Ayah Mirna Ribut di Ruang Sidang
- VIVA.co.id/ Foe Peace Simbolon
VIVA.co.id – Ahli patologi forensik dari Rumah Sakit Cipto Mangunkusumo, dr. Djaja Surya Atmadja, dalam sidang ke-19 perkara pembunuhan Wayan Mirna Salihin, menjelaskan salah satu ciri khas keracunan sianida adalah adanya lebam pada jasad dan warna kulit kemerahan.
Djaja menyebut ciri itu, tidak ditemukan pada jasad Mirna. Menurutnya, berdasarkan hasil pemeriksaan dokter forensik dr. Slamet Purnomo, yang sebelumnya telah dihadirkan Jaksa Penuntut Umum, kondisi tubuh Mirna berwarna kebiruan, bukan merah.
Tapi, tiba-tiba, salah satu hakim anggota, yakni Hakim Binsar Gultom, mengatakan wajah Mirna kemerahan. Pasalnya, dia melihat warna kemerahan tersebut dari foto wajah Mirna yang berada di meja majelis hakim.
"Ini merah di meja saya, wajahnya Mirna," ujarnya dalam persidangan di Pengadilan Negeri Jakarta Pusat, Rabu, 7 September 2016.

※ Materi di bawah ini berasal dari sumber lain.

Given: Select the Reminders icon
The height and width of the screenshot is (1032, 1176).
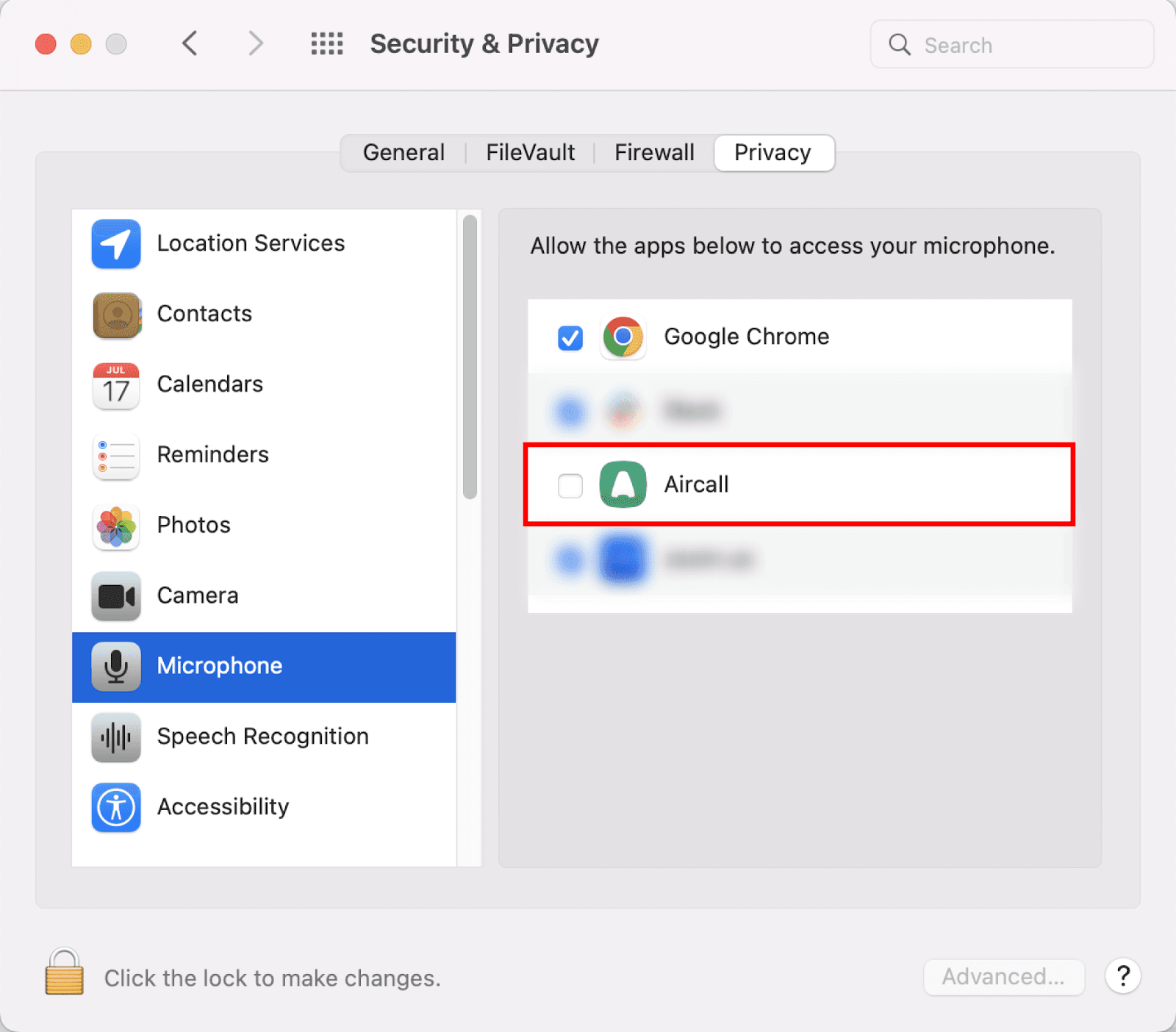Looking at the screenshot, I should point(115,455).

Kemudian, salah satu pengacara Jessica, Yudi Wibowo Sukinto, menginterupsi ucapan Binsar.
"Interupsi, yang Mulia. Itu tadi bapak Mirna (Darmawan Salihin) naruh di meja sebelah sidang. Itu bukan bukti yang sah. Yang sah adalah berita acara pemeriksaan dokter Slamet," ujar Yudi.

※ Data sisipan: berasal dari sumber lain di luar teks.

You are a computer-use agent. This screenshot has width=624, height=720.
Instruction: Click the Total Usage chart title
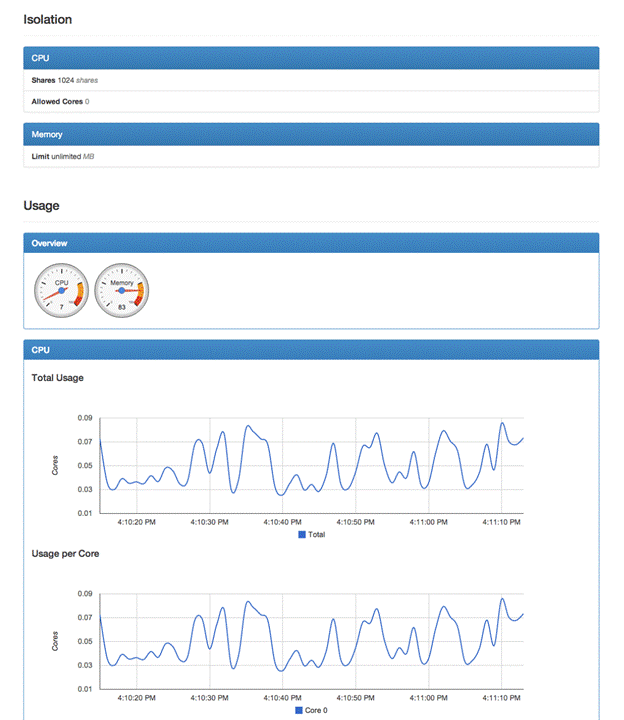58,378
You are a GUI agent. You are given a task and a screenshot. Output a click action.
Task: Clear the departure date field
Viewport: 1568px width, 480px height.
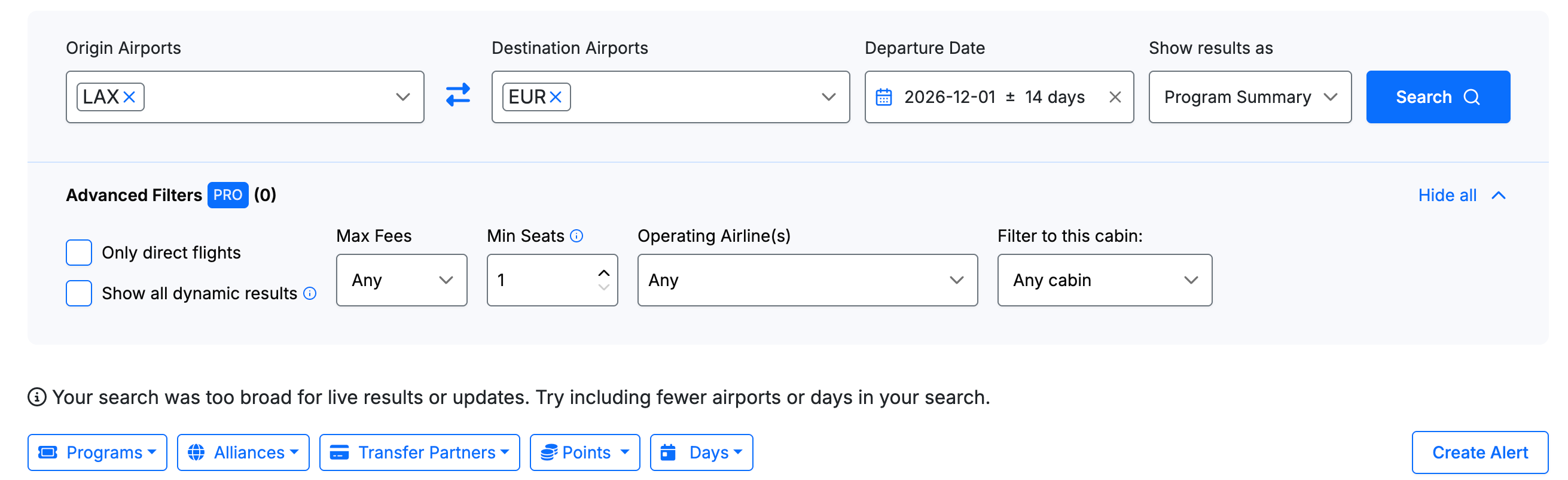tap(1115, 97)
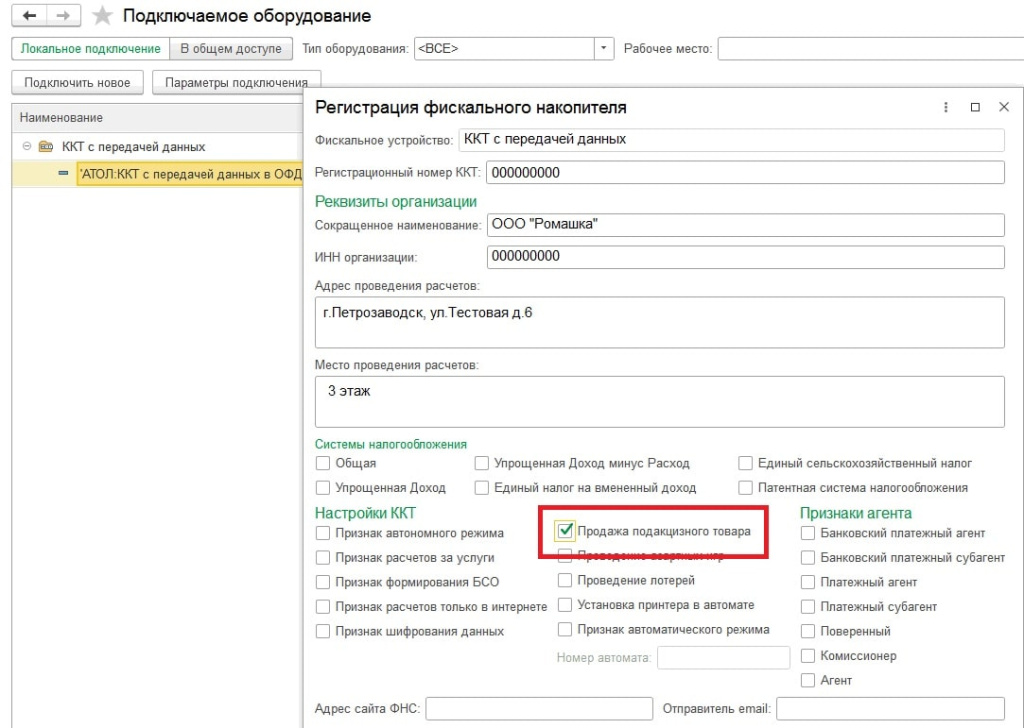Uncheck 'Продажа подакцизного товара' checkbox
Image resolution: width=1024 pixels, height=728 pixels.
pyautogui.click(x=566, y=531)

Mendengar hal ini, ayah Mirna, Edi Darmawan Salihin, yang hadir di sidang dan duduk di kursi pengunjung langsung berdiri.
"Heh Yudi!" teriak Darmawan sambil menunjuk Yudi.

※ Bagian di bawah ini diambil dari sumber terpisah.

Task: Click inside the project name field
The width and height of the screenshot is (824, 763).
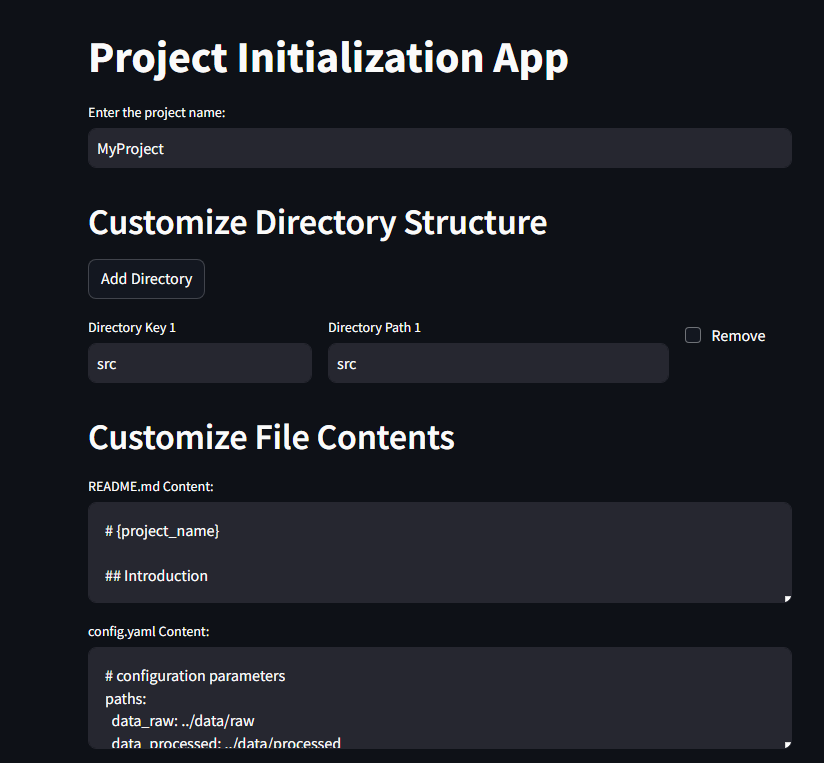Action: coord(439,148)
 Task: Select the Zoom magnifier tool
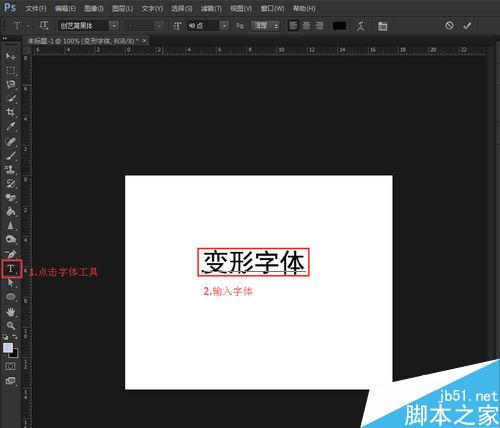click(x=10, y=325)
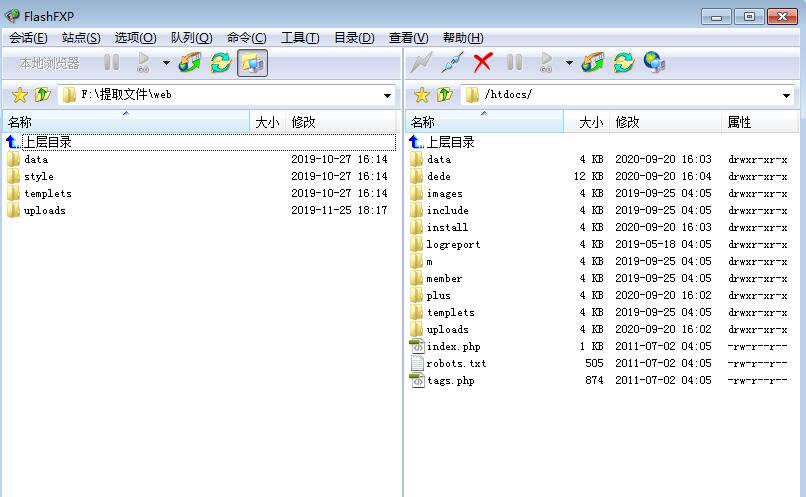Image resolution: width=806 pixels, height=497 pixels.
Task: Sort remote files by 属性 column
Action: coord(740,122)
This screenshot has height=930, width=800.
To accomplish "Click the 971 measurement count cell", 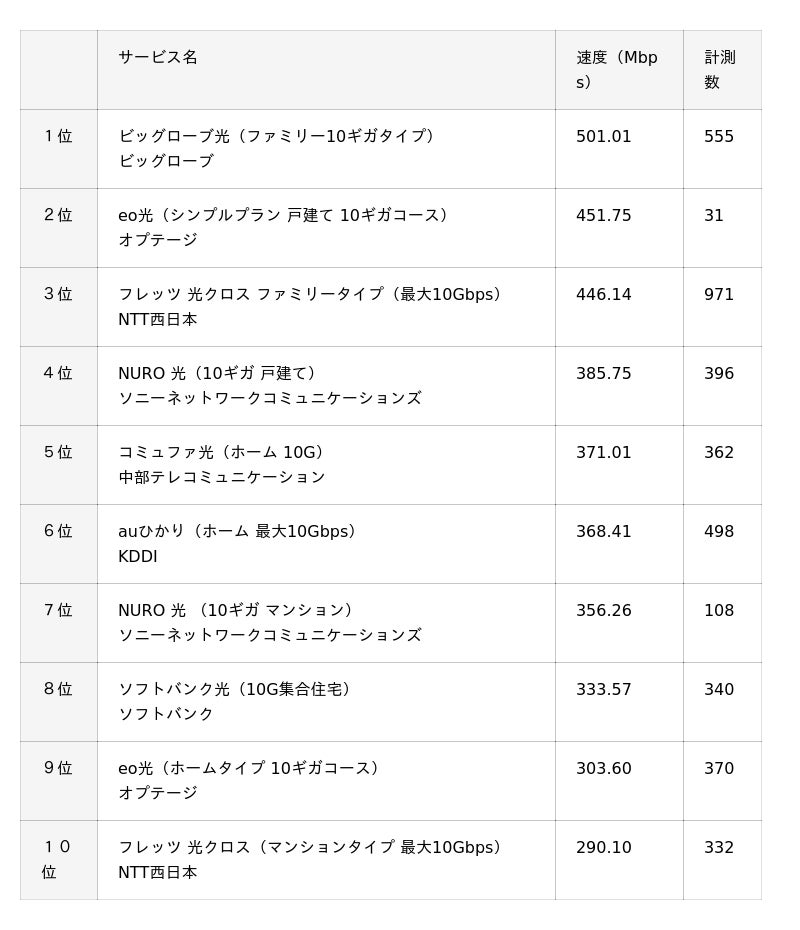I will [x=719, y=294].

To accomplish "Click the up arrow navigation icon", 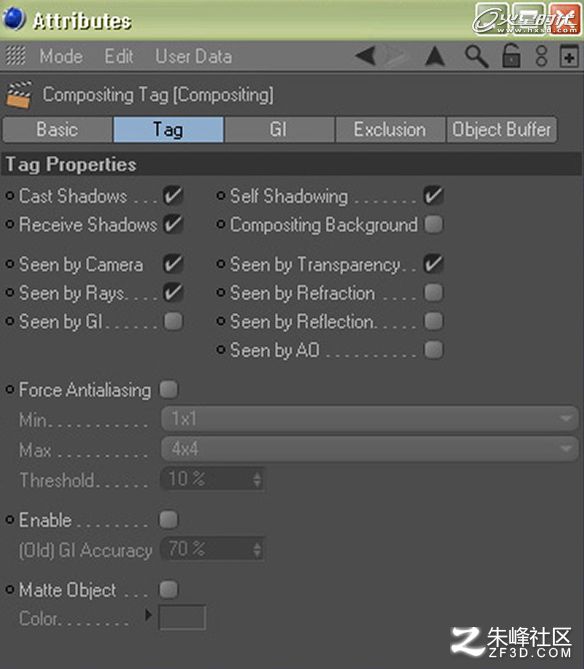I will (x=435, y=56).
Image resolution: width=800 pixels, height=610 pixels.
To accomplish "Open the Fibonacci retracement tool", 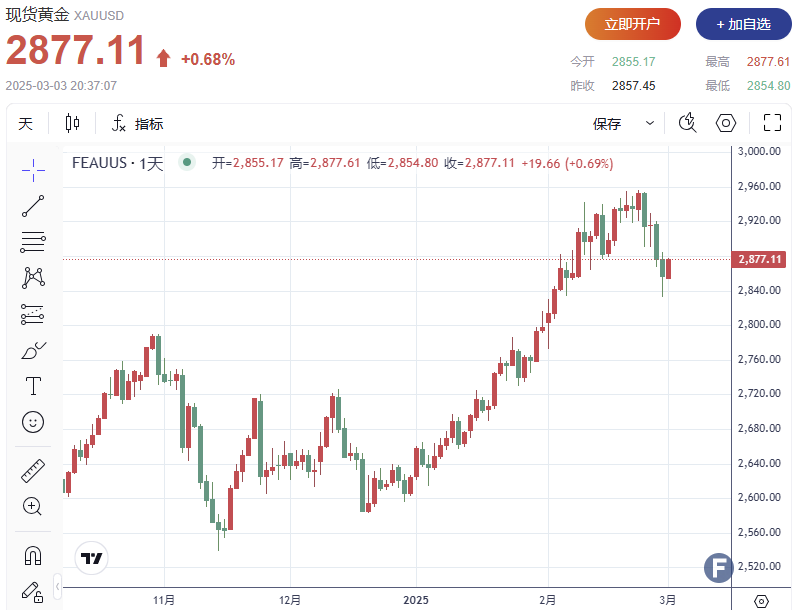I will 33,241.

Tapi Yudi tak mengacuhkannya. "Oh ya sudah, ini tidak akan saya kaitkan dengan persidangan," ujar Yudi lagi
Pasca kejadian itu, tak berapa lama kemudian, Darmawan langsung dihampiri aparat kepolisian yang berjaga. Saat di luar ruang sidang, Darmawan mengklarifikasi, dia mengaku kesal karena Djaja sebagai ahli memberikan kesaksian yang membingungkan di persidangan.
"Salah paham saja. Saya ditegur saja. Di dalam dia (polisi) suruh saya duduk. Terus, saya bilang apa elu, dia enggak ngerti kalau saya ayah korban," ucap Darmawan.
Setelah Djaja selesai memberikan keterangan. Sidang dilanjutkan dengan menghadirkan ahli kedua, yaitu, dr. Budiawan selaku ahli kimia toksikologi. Namun baru berjalan sebentar, sidang kembali diskors lantaran ada peserta sidang yang ingin ke kamar kecil.
Setelah skors dicabut Ketua Majelis Hakim Kisworo, sidang pun bersiap mendengarkan keterangan dr. Budiawan. Namun JPU mengajukan keberatan kalau sidang dilanjutkan sampai tengah malam seperti pada Senin lalu, 5 September 2016. Kala itu, persidangan menghadirkan Beng Beng Ong, ahli patologi forensik dari Universitas Queensland, Brisbane, Australia. Sidang selesai sekitar pukul 01.00 WIB.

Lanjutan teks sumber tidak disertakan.